In den USA und in Kanada
Muslimgelehrte verurteilen Terrorismus

In den USA und in Kanada hat ein Rat von muslimischen Religionsgelehrten nach den Terroranschlägen von London und Scharm el Scheich jede Form von Terrorismus verurteilt.

HB WASHINGTON. Alle Anschläge wie beispielsweise Selbstmordattentate auf Zivilisten oder deren Eigentum seien im Islam „haram“ - verboten - und Attentäter seien Kriminelle und keine Märtyrer, heißt es in einer am Donnerstag in Washington veröffentlichten Fatwa (Rechtsgutachten).

Der Islam verurteile jede Form von religiösem Extremismus und Gewalt gegen unschuldiges Leben, heißt es weiter. Im Islam gebe es auch keine Rechtfertigung für Extremismus und Terrorismus. Es sei die staatsbürgerliche und religiöse Pflicht von Moslems mit den Polizeibehörden zusammenzuarbeiten, um das Leben aller Zivilisten zu schützen.

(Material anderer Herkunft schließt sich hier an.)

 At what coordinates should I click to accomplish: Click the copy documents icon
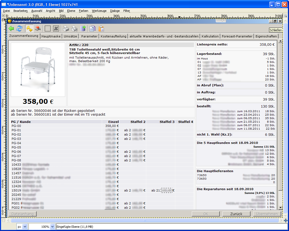tap(93, 29)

Die Fatwa des „Fiqh Council of North America“ wird den Angaben zufolge von den größten Muslimorganisationen in den USA unterstützt. In einer zeitgleich vorgestellten Fernsehwerbung des Rates heißt es, im Islam gehe es nicht um Hass und Gewalt, sondern um Frieden und Gerechtigkeit. Jene, die Terror-Akte im Namen des Islam begingen, würden die Lehren des Koran und des Propheten Mohammed verraten.